The effects of cholinergic and alpha-adrenergic stimulation on calcium concentrations in rat submandibular gland acinar cells were evaluated at the subcellular level by electron probe X-ray microanalysis, and the subcellular distribution of receptors for inositol 1,4,5-trisphosphate (IP(3)Rs) was investigated by electron microscopic immunohistochemistry. For measurement of calcium concentrations, experiments were carried out both in vivo and in vitro. In in vivo experiments, fragments of glands were removed and slam-frozen 3 min after intraperitoneal injection of an agonist.
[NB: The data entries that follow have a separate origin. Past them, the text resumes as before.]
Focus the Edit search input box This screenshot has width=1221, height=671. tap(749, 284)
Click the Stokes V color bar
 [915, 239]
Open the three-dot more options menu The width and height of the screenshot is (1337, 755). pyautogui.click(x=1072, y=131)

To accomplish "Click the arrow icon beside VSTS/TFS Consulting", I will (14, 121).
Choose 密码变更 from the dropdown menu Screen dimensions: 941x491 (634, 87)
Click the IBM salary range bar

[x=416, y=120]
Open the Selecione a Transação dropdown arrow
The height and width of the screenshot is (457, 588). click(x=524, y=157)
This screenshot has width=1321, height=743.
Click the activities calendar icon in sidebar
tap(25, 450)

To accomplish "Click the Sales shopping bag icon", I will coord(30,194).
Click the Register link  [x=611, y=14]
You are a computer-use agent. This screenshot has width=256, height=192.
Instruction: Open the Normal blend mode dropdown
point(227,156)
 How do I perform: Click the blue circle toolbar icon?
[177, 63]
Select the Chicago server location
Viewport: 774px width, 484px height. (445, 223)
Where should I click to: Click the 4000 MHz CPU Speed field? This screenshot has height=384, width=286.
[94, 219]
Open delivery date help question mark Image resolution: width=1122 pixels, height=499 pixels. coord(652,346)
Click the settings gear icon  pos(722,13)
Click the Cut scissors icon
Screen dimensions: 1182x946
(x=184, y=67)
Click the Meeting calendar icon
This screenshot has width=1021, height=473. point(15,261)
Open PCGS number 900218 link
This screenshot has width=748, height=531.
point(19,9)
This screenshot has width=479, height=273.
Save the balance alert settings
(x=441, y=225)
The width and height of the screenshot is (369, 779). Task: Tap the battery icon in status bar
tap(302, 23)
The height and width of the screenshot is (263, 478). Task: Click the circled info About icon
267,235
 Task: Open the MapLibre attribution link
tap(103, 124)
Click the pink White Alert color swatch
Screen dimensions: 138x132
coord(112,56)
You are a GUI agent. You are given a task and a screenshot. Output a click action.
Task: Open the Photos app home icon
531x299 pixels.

In in vitro experiments, the gland tissue was enzymatically dispersed, treated with an agonist in the presence or absence of extracellular Ca(2+), and slam-frozen. The frozen specimens were cut into ultrathin cryosections, which were then freeze dried. Spectra were collected from secretory granules, the perinuclear cytoplasm containing endoplasmic reticulum (ER), and the nucleus of the acinar cells. A clear decrease in calcium content in secretory granules was observed after cholinergic stimulation both in vivo and in vitro in the presence or absence of extracellular Ca(2+). In the presence of extracellular Ca(2+), cholinergic stimulation following alpha-adrenergic stimulation reduced the calcium content in secretory granules to the same extent as cholinergic stimulation alone. No significant changes in the calcium content of the perinuclear cytoplasm and the nucleus were noticed after cholinergic stimulation. alpha-adrenergic stimulation did not significantly affect the calcium concentrations in any of the three compartments studied. IP(3)Rs were localized to ER lamellae, but not to secretory granule membranes or to nuclear membranes. Our findings suggest that: (1) in rat submandibular acini, Ca(2+) can be released from secretory granules by exposure to cholinergic, but not alpha-adrenergic, stimuli, (2) there are, however, no IP(3)Rs present in the granular membrane and the trigger for the Ca(2+) release remains under study, and (3) the response to either type of stimulus does not involve changes in the Ca(2+) content of the nucleus or of the perinuclear cytoplasm/ER, despite the presence of IP(3)Rs in the latter structure. This may be the result of limitation in the technique used, which cannot measure changes in the proper compartment of the ER.